Table 2 summarizes case reports of pulmonary injury due to nitrogen oxides [1], [3], [9], [11], [13], [14], [15]. In most cases, steroid therapy was induced, and in our case, the lung injury did not resolve until corticosteroids were administered. We suggest that corticosteroid therapy is applicable for pulmonary edema due to nitrogen oxides, at least for severe cases, unless contraindicated, although the duration of its administration is still undetermined. A randomized clinical trial is needed, but it is extremely difficult since such occupational and environmental accidents are rare. Because symptomatic relapses are reported when corticosteroids were discontinued after three weeks of treatment, continued corticosteroid therapy for a minimum of four weeks may be desirable [2].

Table 2

The case reports of pulmonary injury due to nitrogen oxide.
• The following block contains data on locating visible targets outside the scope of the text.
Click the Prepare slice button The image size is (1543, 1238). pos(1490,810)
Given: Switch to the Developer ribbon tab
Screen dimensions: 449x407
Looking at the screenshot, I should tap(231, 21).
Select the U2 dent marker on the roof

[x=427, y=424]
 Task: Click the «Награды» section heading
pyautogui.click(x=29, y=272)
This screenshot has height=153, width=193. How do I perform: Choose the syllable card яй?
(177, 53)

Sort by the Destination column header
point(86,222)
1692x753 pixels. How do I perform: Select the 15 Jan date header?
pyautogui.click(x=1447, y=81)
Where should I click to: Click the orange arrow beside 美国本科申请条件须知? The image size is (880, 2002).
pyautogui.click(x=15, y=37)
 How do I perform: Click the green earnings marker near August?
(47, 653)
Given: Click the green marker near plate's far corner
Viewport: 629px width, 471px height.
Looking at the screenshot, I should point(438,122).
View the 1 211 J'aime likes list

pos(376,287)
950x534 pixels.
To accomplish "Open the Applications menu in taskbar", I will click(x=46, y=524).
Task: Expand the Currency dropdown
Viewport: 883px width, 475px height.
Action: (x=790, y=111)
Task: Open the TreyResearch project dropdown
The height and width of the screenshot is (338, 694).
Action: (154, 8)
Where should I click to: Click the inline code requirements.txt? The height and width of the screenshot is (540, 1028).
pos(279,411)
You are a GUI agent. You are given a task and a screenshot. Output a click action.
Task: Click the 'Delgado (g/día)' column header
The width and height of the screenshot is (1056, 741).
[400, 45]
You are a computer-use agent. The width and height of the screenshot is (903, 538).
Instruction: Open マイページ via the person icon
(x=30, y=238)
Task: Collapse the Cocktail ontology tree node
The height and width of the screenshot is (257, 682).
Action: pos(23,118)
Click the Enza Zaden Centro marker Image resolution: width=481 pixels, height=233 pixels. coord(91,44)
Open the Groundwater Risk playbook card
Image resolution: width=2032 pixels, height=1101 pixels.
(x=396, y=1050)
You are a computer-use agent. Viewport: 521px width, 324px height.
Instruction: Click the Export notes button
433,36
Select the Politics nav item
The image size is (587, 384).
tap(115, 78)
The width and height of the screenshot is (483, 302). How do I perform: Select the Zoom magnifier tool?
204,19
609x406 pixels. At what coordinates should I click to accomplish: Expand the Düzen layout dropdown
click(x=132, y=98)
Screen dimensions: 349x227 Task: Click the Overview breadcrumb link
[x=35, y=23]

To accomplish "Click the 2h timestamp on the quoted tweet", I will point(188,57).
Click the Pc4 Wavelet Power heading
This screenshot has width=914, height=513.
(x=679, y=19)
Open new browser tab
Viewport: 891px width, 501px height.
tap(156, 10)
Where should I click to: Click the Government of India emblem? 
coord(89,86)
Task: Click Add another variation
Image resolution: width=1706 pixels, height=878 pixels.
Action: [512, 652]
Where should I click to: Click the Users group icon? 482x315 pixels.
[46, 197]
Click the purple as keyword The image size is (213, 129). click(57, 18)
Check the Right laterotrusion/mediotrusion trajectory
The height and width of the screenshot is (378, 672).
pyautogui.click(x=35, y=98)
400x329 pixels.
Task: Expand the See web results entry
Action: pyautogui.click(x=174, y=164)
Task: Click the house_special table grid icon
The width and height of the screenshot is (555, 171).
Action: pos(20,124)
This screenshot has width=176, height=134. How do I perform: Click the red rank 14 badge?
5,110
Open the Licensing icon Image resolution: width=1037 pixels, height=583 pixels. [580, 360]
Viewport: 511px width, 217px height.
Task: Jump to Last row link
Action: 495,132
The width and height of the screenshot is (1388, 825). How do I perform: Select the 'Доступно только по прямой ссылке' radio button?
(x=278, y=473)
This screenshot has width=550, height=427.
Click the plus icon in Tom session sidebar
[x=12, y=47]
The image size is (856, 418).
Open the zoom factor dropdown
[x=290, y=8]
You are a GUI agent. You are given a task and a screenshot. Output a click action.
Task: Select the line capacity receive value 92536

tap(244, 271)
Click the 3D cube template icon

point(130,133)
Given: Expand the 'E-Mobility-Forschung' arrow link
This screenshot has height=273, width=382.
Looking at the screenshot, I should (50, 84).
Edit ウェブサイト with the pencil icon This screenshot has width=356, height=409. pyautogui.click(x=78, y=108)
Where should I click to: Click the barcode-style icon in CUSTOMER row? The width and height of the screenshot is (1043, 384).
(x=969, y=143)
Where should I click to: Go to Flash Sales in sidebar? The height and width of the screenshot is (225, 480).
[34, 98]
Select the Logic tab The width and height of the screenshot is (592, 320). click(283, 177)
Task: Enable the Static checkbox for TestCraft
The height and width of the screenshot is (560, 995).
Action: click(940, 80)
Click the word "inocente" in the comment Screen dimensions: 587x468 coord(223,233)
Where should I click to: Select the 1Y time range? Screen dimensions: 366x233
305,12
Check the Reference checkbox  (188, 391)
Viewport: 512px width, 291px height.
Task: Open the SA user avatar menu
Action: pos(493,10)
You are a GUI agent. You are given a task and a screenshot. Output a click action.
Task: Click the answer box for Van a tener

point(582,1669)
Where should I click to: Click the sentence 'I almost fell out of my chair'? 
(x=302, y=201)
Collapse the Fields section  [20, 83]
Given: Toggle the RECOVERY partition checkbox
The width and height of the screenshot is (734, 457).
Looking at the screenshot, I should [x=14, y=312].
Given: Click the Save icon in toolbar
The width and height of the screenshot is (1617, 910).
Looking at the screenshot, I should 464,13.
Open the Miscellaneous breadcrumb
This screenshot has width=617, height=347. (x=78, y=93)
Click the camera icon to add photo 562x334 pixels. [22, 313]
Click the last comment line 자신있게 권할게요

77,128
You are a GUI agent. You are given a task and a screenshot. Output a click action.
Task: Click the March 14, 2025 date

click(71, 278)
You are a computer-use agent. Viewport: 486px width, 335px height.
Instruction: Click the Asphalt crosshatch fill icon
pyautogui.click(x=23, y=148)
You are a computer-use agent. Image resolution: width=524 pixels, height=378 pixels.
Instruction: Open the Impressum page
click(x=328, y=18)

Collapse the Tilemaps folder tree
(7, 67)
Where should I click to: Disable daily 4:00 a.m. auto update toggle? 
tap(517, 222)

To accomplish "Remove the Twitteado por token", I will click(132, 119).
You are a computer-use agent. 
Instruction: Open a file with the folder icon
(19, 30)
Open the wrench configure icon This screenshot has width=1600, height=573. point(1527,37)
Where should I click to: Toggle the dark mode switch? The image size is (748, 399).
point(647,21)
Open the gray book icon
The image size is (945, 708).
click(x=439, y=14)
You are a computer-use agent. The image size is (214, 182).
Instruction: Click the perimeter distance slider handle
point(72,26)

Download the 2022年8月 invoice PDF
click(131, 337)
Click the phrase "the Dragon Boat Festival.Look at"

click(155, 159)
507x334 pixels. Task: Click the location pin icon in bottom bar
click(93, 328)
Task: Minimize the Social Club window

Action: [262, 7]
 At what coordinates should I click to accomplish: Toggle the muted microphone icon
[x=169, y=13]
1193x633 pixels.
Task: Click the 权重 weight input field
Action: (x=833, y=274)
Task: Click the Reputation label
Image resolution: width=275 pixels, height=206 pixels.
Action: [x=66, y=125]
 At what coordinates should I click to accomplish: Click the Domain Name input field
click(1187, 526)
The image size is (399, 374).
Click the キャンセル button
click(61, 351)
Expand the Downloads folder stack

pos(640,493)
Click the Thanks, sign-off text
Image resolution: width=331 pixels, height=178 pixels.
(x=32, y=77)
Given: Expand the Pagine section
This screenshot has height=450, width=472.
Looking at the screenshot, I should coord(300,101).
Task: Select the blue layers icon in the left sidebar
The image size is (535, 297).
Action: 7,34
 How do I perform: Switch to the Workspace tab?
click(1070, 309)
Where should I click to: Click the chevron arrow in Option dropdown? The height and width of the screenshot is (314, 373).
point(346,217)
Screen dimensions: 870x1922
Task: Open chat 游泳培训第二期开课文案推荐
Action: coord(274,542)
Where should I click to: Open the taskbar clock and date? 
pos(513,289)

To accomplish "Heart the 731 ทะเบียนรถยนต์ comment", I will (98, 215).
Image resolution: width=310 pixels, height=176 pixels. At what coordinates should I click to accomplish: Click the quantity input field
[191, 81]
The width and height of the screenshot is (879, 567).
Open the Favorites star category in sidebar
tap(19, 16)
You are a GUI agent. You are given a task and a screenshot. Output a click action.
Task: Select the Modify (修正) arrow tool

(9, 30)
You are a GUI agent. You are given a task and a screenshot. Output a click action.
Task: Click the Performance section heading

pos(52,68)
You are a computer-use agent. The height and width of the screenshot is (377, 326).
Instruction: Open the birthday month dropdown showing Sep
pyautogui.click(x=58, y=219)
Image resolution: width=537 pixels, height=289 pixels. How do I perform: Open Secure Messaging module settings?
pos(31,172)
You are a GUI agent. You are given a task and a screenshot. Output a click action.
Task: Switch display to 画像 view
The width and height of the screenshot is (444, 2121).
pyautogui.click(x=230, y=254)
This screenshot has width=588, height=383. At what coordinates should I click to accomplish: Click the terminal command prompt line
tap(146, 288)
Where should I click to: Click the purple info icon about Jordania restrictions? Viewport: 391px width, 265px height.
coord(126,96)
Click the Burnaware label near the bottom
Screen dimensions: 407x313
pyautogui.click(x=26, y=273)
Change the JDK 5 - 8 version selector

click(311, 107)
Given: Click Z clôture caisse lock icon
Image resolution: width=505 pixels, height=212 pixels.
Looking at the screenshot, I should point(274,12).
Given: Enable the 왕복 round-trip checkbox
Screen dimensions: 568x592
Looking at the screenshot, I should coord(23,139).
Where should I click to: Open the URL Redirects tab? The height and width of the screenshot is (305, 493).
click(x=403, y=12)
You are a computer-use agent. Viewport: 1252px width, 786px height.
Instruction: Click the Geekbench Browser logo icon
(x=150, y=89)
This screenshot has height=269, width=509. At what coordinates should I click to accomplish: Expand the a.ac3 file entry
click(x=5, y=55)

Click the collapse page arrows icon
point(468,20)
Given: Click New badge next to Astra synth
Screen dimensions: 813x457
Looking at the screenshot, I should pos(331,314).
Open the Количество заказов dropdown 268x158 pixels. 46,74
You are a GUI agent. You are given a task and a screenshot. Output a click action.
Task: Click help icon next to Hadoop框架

Author (year)	N	Age/sex	Severity	PaO2 (mmHg)	glucocorticoid	duration	prognosis
Horvath (1978)		63/M			40mg/day	3 weeks	Improved but relapsed shortly after discontinuation
		19/M	severe	42	60mg/day	7 weeks	survived
Hajela (1990)		36/M	severe	50	–	1 day	died
		44/M	severe	45	–	1 day	died
		21/M	severe	43	–	1 day	died
Zwemer (1992)	20		10 severe		3 cases	1 day	4 died
					4 cases	>1 day	6 survived
			10 mild		6 cases		10 survived
Bur (1997)		56/M	severe	56	1000mg/day	3 days	died
Tanaka (2007)		65/M	severe	42	160mg/day	19 days	survived
		52/M	severe	57	160mg/day	5 days	survived
		37/F	severe	48	30mg/day	8 days	survived
Jayalakshmi (2009)		30/M	mild	60	125mg/day	4 days	survived
		35/M	mild		+	4 days	survived
		28/M	mild		+	2 days	survived
Murphy (2010)		66/M	severe	74	125mg/day	1 day	died
Lee (2013)		50/M	mild		50mg/day	5 days	Improved but developed BO 1 month later
Our case		50/M			+	4 weeks	survived

*1 Severe case was defined as PaO2 < 60 mmHg at initial assessment.

*2 prednisolone.

There are few case reports of late-onset BO. In many cases, medical follow-up was discontinued once the symptoms improved. Lee et al. reported that BO developed one month later after five-day treatment with prednisolone [9], leading us to expect that prolonged prednisolone may be beneficial for preventing BO. In our case, we continued corticosteroid therapy for four weeks, and the patient did not develop BO during the follow-up observation of four months. We suggest prolonged prednisolone treatment as one of the therapeutic options.

Herein, this case report demonstrates the successful therapeutic efficacy of corticosteroid therapy against a nitrogen oxide-related bronchiolar disorder. Once nitrogen gas-related bronchiolar disorders with impending respiratory failure are recognized, corticosteroid administration should be considered. Prolonged corticosteroid treatment for four weeks may be beneficial to prevent BO development.